Cataluña, con Euskadi al fondo
DURANTE LOS ÚLTIMOS dos años, Cataluña ha sido noticia casi permanente de portada. El carrusel de sorpresas que nos ha deparado el tripartito, la voluntad maragallina de redimir España desde Cataluña y la disputa por la hegemonía nacionalista que CiU ha ganado, con alguna ayuda inesperada, por inferioridad manifiesta de su adversario, han protagonizado los principales gags de un interminable espectáculo teatral llamado Estatuto, que ha hecho que Cataluña concentrara, por unos meses, las atenciones mediáticas y el País Vasco quedara, por una vez, y gracias a la ausencia de violencia, fuera del primer plano.
Este tiempo de silencio ha sido bien aprovechado y ha permitido abrir una prometedora vía hacia el fin de la violencia. Naturalmente, cuando se tuvo conocimiento de lo que se estaba cociendo, y ETA anunció el alto el fuego permanente, el País Vasco volvió a hacerse con el protagonismo político y Cataluña ha encarado el referéndum estatutario en un clima de menor tensión. La presencia de las cámaras tiene efectos excitantes porque todos quieren hacerse notar, cuando los focos apuntan hacia otras prioridades se produce un efecto sedación. Con Esquerra Republicana aturdida por un mal paso que amenaza con devolverla a territorios marginales que parecían abandonados para siempre y con CiU pensando en las autonómicas, con el freno puesto para no agotar la artillería y para no provocar riesgos en el frente del sí, el Gobierno catalán, ahora bipartito, se ha convertido en una discreta máquina de trabajo, ajena a los escándalos y al ruido. Un espejismo, sin duda. Pero una señal de lo que pudo ser y no fue.
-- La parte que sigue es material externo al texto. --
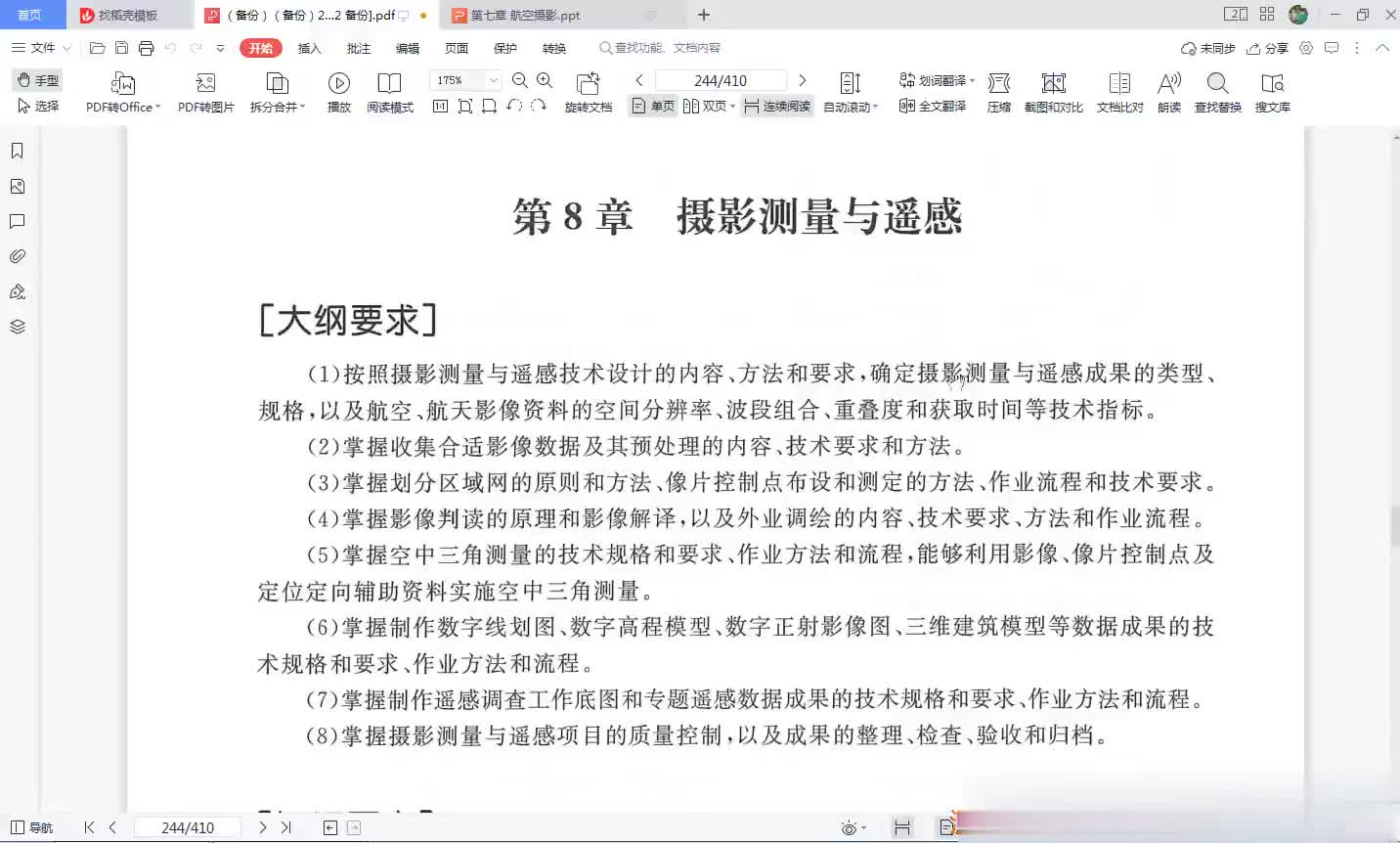Expand the 175% zoom level dropdown

(494, 80)
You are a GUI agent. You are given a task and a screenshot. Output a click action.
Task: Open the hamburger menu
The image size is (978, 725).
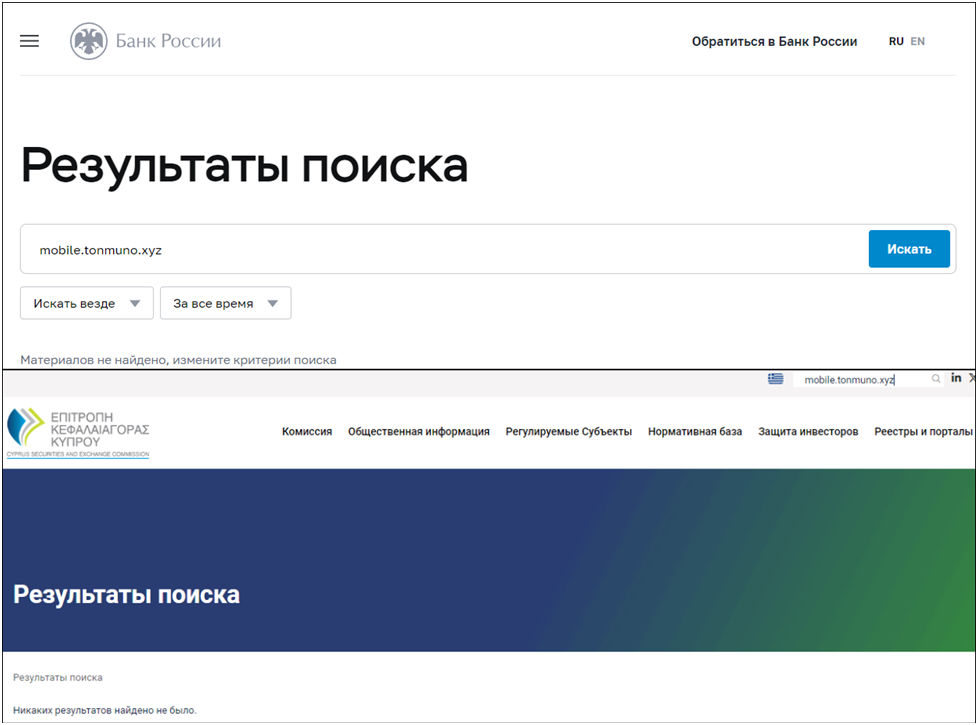coord(29,41)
Mientras el referéndum avanza tranquilamente, hacia un sí sin entusiasmo, que es lo propio de las sociedades avanzadas, formadas en el escepticismo y en cierto agnosticismo ideológico, el PP ha conseguido que por unas horas Cataluña y el País Vasco compartan pantalla. Es la consecuencia -deseada o no, últimamente es difícil saber si el PP tiene otro cálculo que el ruido- de la conversión del primer partido de la derecha en el partido del no. No al Estatuto catalán, no al proceso de fin de la violencia. En este caso, no más no es igual a sí. El doble rechazo popular es un incentivo más para los que dudaban en ir a votar sí. El Partido Popular es especialista en obtener efectos contrarios a lo deseado cada vez que interviene en Cataluña. Salvo que ya den por descontado su condición testimonial en esta autonomía y todas sus actuaciones en ella sean estrictamente en clave española, y en especial de Madrid y de Valencia, las dos joyas de la corona de la derecha.
Con el Estatut, el presidente Zapatero buscaba consolidar el Estado de las autonomías y, en especial, el acomodo de Cataluña en él, con un horizonte de fin de la violencia en Euskadi como telón de fondo; Pasqual Maragall, a cuya tozudez se debe este episodio, pretendía avanzar en la construcción del Estado federal; Carod-Rovira, dar un pasito más hacia la independencia (la ventaja de los programas de máximos es que nunca están determinados por una fecha), y Artur Mas, confirmar que el pragmatismo de CiU es finalmente el que suma, porque es el que mide mejor la distancia entre lo real y lo ideal. ¿Cuál de ellos habrá cumplido mejor sus objetivos? ¿El nuevo Estatuto significa una mejora del Estado de las autonomías, acerca el país al federalismo o es un avance en el camino de la independencia? A juzgar por las reacciones de Andalucía, Valencia y las Baleares, el Estado federal es el horizonte resultante: todos ellos buscan igualarse con Cataluña.
A Zapatero corresponde la difícil tarea de conseguir que este reparto al alza sea posible sin tirar del bolsillo de los ciudadanos. Y, sin embargo, la solución federal es imposible en la medida en que exista la excepción vasca y navarra y que las llamadas naciones históricas hagan de la bilateralidad su razón de ser. El federalismo es multilateralista por definición. O sea que, pase lo que pase el día 18, seguiremos, por los siglos de los siglos, con la pesadez del debate territorial. Son las consecuencias de un Estado que no supo completar su unidad en su momento y de unas naciones que nunca consiguieron su cumplimiento como Estado. Algún día tendrá que aceptarse que el tren ya pasó para unos y otros. Si este día llegara, quizá se entendería mejor lo de nación de naciones.